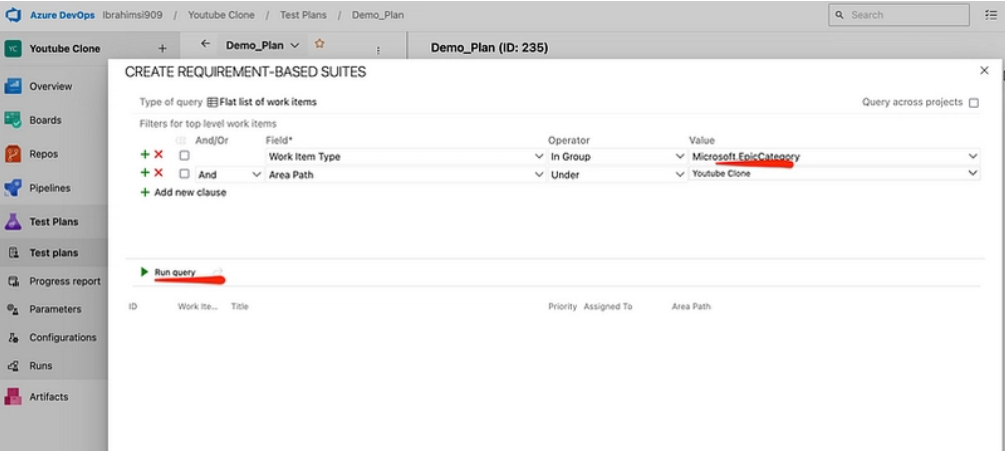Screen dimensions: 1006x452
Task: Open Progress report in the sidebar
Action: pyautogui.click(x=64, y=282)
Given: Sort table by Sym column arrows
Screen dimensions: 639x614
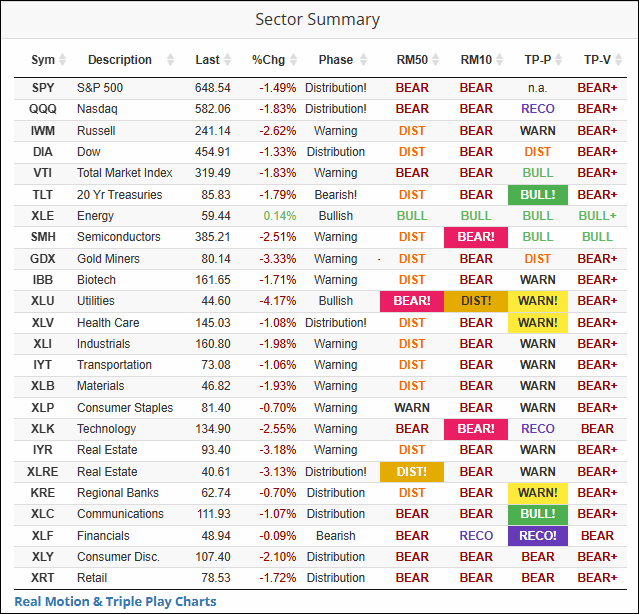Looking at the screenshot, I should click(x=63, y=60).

■ ■ ■ ■ ■ ■ ■

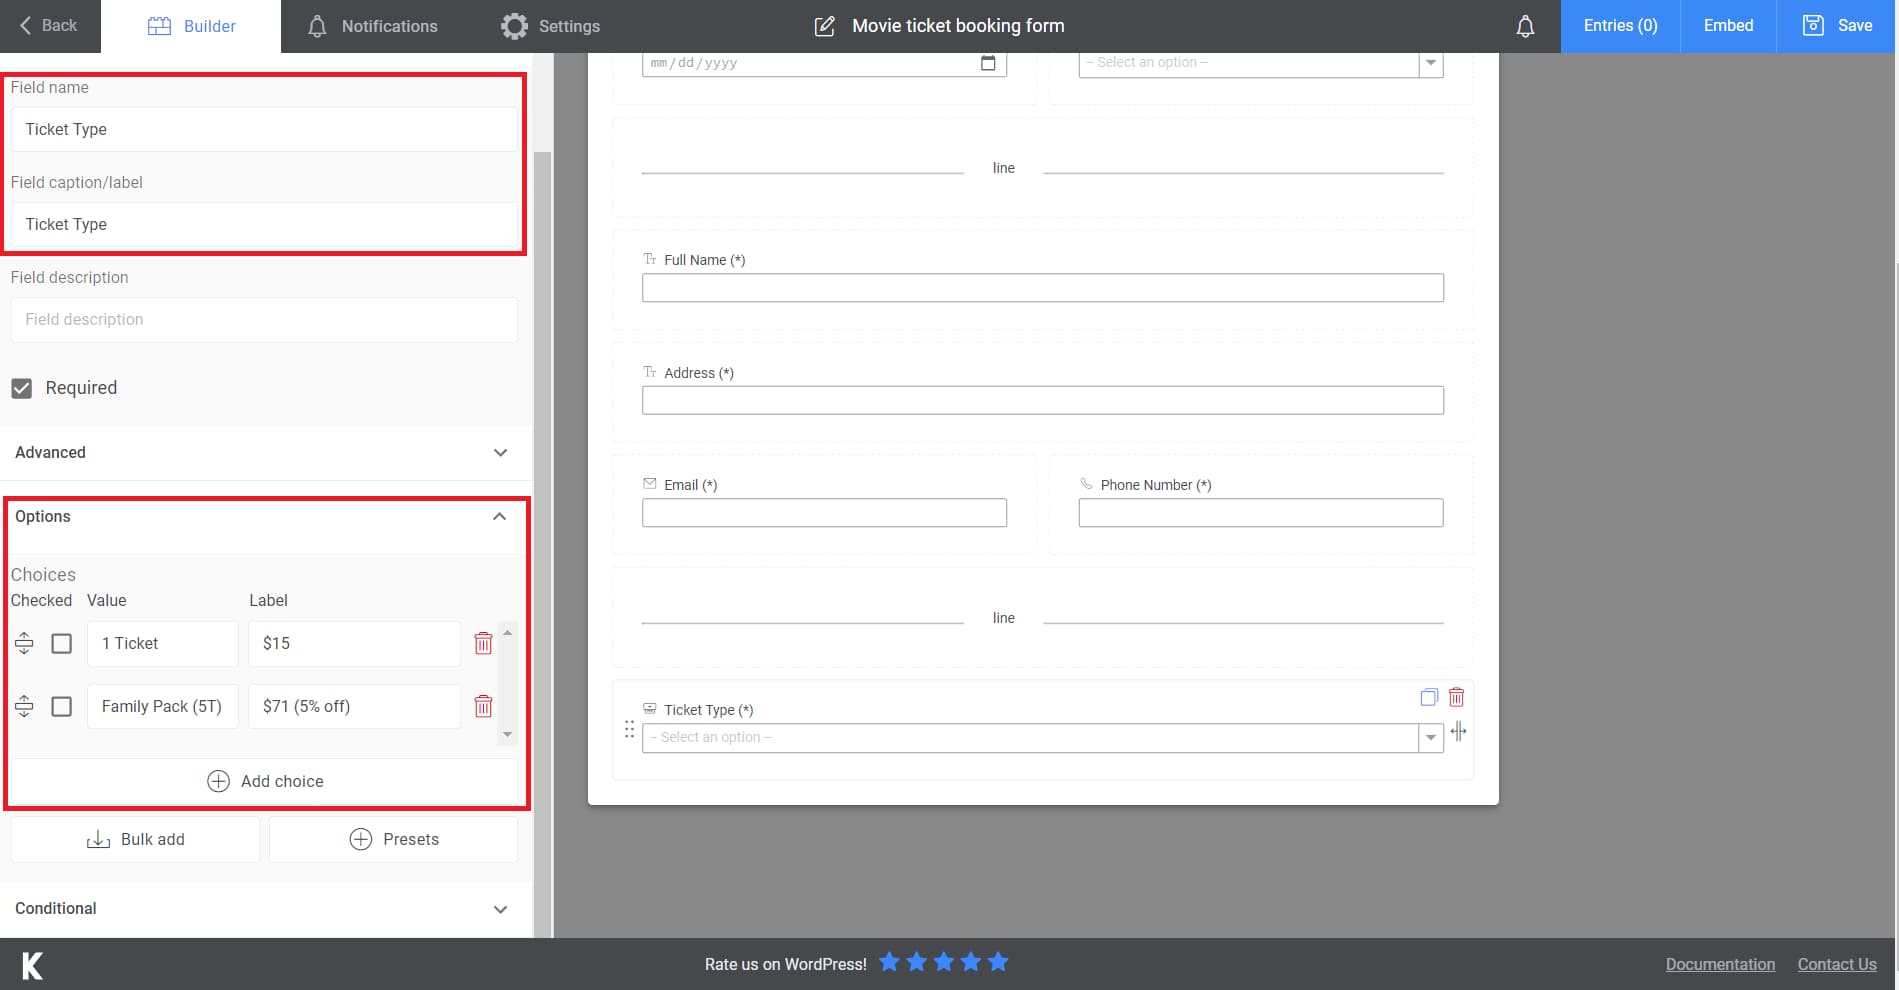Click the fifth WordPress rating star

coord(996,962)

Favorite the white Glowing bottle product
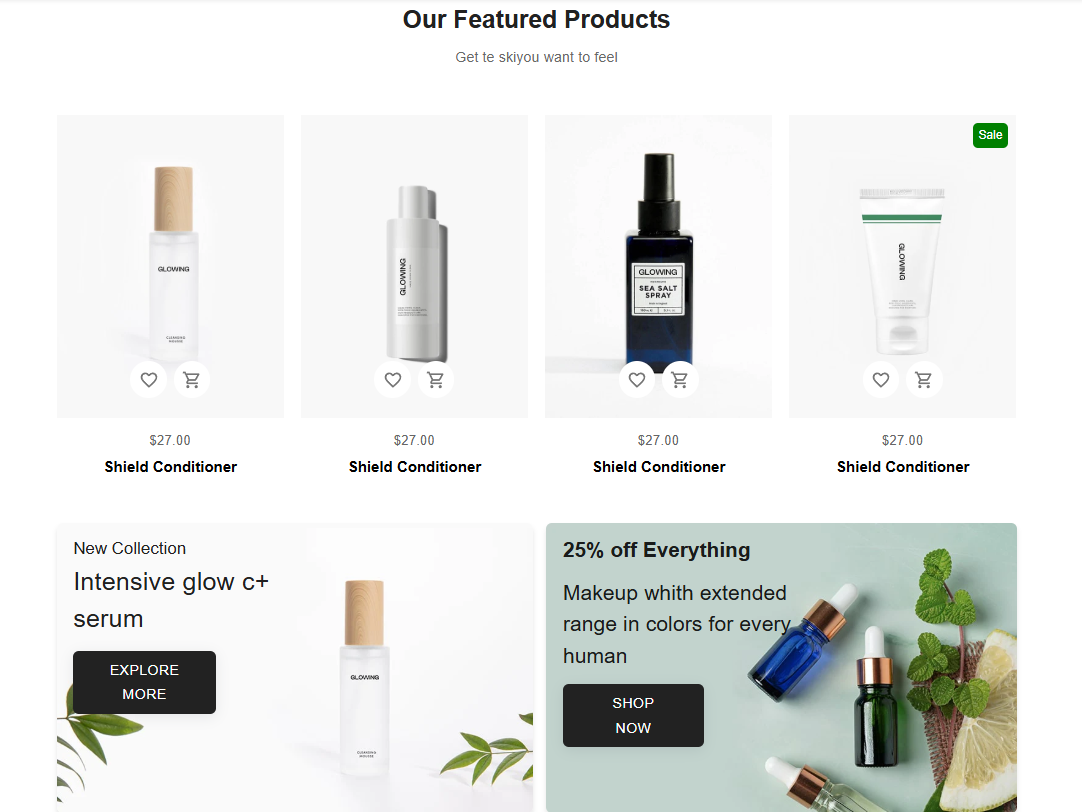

■ ■ ■ ■ ■ ■ ■

Please copy the records word for word, beginning at the line containing "Screen dimensions: 1006x452" and stopping after the line containing "Looking at the". Leave the pictures out of your copy.

Task solution:
Screen dimensions: 1006x452
Task: Open Progress report in the sidebar
Action: pyautogui.click(x=64, y=282)
Given: Sort table by Sym column arrows
Screen dimensions: 639x614
Looking at the screenshot, I should click(x=63, y=60).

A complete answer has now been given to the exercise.